Sorry, but I am deeply skeptical of the President's recent pep-talks about the problems of oil addiction, since he and his VP are drenched in oil dollars, and his secretary of state once had an oil tanker named after her, until she was appointed to the cabinet when they renamed it. And yes, encouraging alternative energy sources is a fine idea that dates back many years.

Although, one of Exxon's senior VPs, Stuart McGill, says it's ridiculous to consider ending the addiction, and that if America were to be more active in developing positive trade relations with other countries for energy needs, the world's political strife would become more stable.

Given that the President's recent trip to a high-tech lab where employees had just been laid off, though re-hired just before the visit, these speeches appear to be just that - speeches.

Tennessee has a major voice in government regarding Science and Commerce in Bart Gordon, who recently issued his own ideas about alternative energies and legislation to support it's development:

We’ve been chipping away at energy policy for years — increasing production here, a tax incentive there, funding energy R&D when it’s convenient and letting programs languish when it’s not, even regarding energy conservation as a “personal virtue.” It’s time we think of new ways to approach this problem. Decades of energy research only pay off if truly innovative technologies come to fruition. Frankly, we’re still using technologies from the 19th and 20th centuries to address the problems of the 21st century. Replacing “traditional” energy sources requires an unprecedented basic research and technology-development effort, not the same conservative approach that has kept us where we are."

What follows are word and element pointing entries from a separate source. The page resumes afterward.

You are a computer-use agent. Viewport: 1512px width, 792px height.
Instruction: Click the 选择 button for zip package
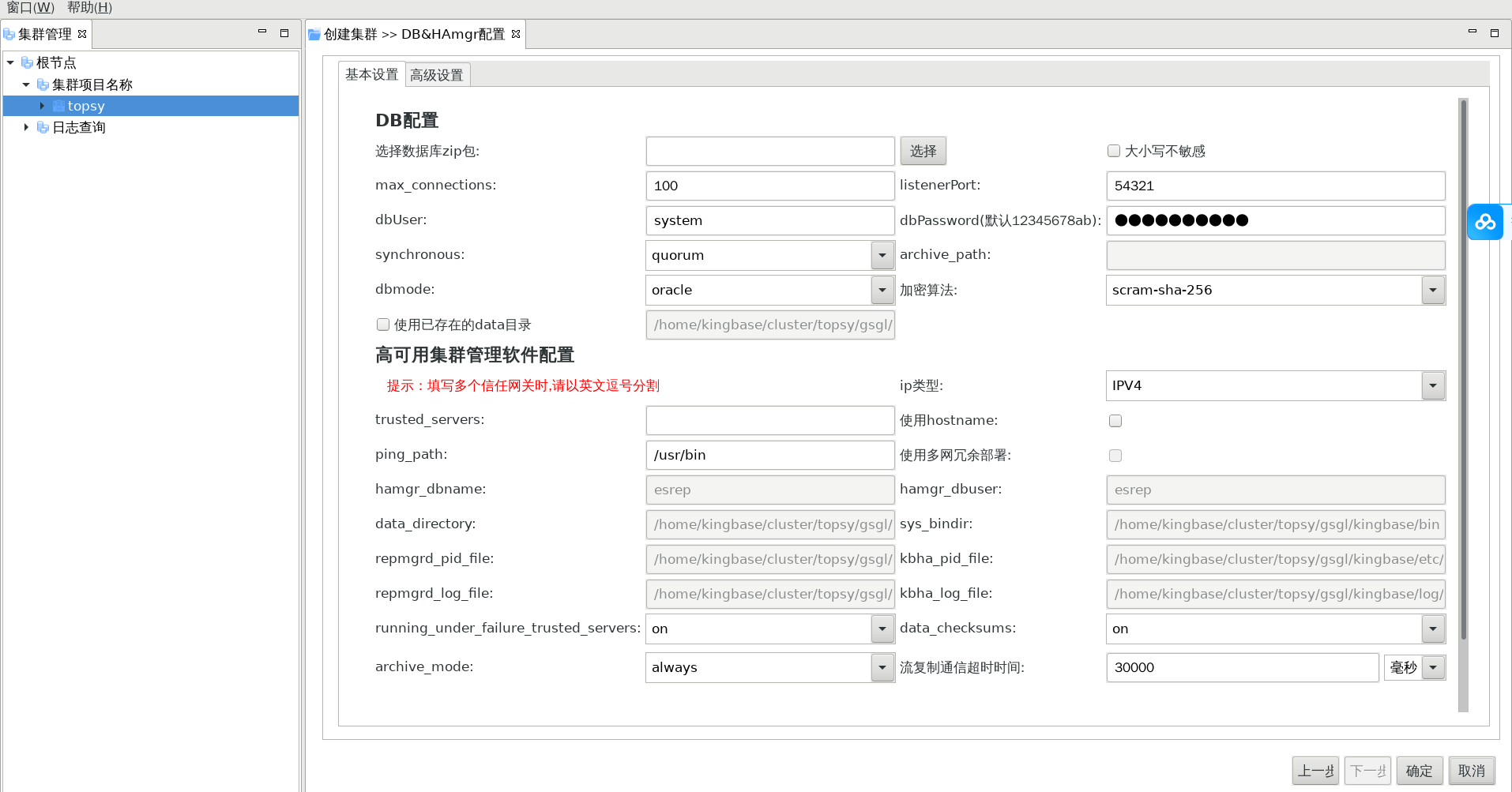[923, 151]
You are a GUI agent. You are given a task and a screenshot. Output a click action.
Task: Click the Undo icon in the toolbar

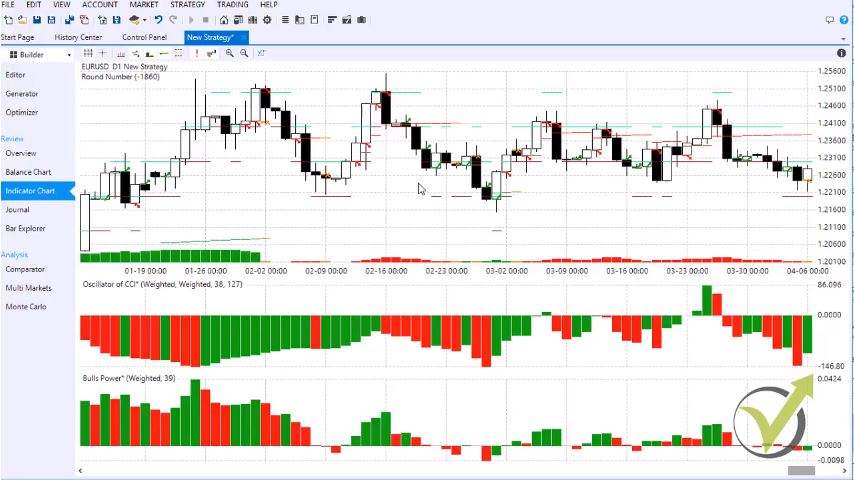pos(158,20)
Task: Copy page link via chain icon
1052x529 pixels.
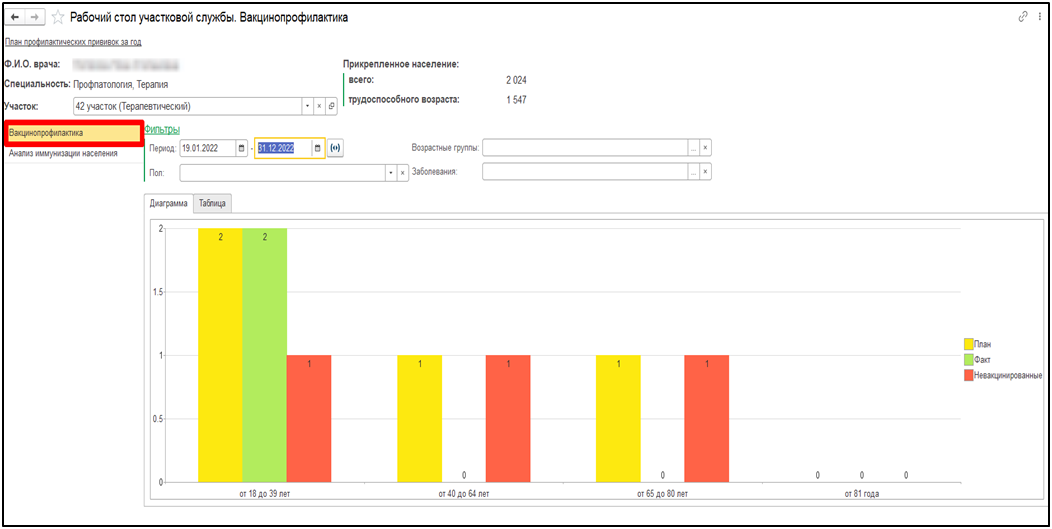Action: click(x=1022, y=17)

Gordon also backed the need for realistic goals and more scientific support at NASA during congressional hearings, where he said - "
I want to make it clear that I don't want to see Congress signing up for another big, underfunded hardware program, that winds up costing more, doing less and cannibalizing other important NASA missions," Gordon said. "We have been down that road too many times in the past, and I've got no desire to do so again."

Recent announcements about plans for a Spaceport in the United Arab Emirates, and a smaller one in New Mexico reveal a contining trend that both non-U.S. and private developers are pushing technology while we linger on out-dated programs at NASA and the Bush Administration has a long record of belittling Science.

In some related news,
efforts are underway to attract a massive National Bio and Agro Defense Facility to Pulaski, TN which boasts high tech jobs even though it means some very dangerous diseases will be under review and research.